Утром затихло, и они вышли, взяв с собой все необходимое, чтобы не возвращаться. С большим трудом по глубокому снегу пробирались они туда, где были недавно. И снова петляют следы барса вокруг того места, где была закопана туша, но зверь к туше не подошел. Он покружился возле, а потом ушел вниз по увалу. Они направились по следу вниз, но и тот капкан, что был поставлен на увале, барс обошел.

А в эти дни предвесенних буранов и снегопадов Вера металась, не находя себе места. Ей все казалось, что Глеб уже погиб, и она плакала, потом шла в юрту к Сарыджон, но та была совершенно спокойна.

– Придет, – говорила она. – Придет. Ничего.

И Вера опять успокаивалась. Но когда наступала ночь, когда не было света, она слушала шум ветра и шорох пшканов за стенками, их развелось сейчас необычайное множество, и в этих шумах ей все чудились крики, скрип шагов, голоса.

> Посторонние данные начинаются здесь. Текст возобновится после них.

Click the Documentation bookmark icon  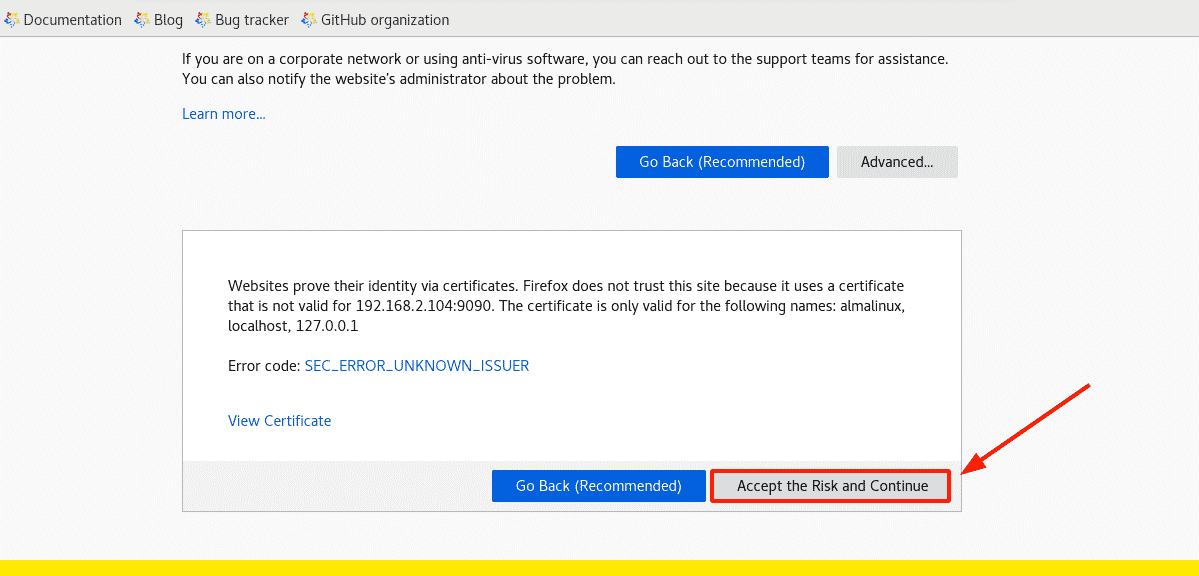(12, 20)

Все затихало под утро. После бессонной ночи она просыпалась уже при ярком свете, и страхи ее исчезали.

Она выходила из землянки, и сверкание снега слепило глаза. Было необычайно глубоко и сине небо, нетронут и свеж снег, покрывающий дно долины и склоны. Тишина царит в долине, и кажется безжизненным все вокруг. Только, как прежде, курятся дымки над юртами далеких аулов, и ни следа на нетронутой снежной целине. Лишь около землянки появились цепочки следов маленьких лапок. Это пшканы вылезали под утро поиграть и побегать на снегу.